Collected data entries:
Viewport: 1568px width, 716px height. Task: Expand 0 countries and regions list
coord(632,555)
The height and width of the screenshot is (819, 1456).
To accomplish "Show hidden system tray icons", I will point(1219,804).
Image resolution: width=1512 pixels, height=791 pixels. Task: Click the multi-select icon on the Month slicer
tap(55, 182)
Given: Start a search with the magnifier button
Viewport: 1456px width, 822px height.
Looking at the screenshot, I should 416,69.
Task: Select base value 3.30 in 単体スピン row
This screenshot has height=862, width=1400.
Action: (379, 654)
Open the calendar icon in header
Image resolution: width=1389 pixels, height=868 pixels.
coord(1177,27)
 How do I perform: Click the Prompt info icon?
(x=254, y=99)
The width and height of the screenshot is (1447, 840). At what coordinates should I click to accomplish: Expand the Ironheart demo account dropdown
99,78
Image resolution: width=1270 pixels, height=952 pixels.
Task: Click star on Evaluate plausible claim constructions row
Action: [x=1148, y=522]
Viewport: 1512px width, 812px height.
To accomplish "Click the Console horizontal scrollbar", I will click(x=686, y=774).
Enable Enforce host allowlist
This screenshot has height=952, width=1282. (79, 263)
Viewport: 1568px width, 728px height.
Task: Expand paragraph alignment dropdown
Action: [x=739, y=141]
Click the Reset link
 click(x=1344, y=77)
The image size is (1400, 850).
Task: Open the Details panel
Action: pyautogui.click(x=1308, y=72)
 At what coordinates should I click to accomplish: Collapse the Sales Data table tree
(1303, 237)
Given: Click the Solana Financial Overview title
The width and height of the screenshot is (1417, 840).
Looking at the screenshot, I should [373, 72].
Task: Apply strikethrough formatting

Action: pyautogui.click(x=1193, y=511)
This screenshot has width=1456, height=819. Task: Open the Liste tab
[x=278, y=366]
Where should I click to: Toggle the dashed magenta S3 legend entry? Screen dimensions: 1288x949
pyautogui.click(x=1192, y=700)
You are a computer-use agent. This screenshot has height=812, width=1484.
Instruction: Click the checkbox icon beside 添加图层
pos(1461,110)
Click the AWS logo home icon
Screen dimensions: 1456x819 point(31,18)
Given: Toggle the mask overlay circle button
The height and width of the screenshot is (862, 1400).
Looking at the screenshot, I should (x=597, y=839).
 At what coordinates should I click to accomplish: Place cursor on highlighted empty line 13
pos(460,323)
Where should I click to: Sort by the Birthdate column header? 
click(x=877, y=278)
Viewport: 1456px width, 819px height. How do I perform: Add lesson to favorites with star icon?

_DIRECTIONS_
Check every line above for the string "Given", and copy the ones that have it.

_RESPONSE AREA_
Given: Start a search with the magnifier button
Given: Click the Solana Financial Overview title
Given: Toggle the mask overlay circle button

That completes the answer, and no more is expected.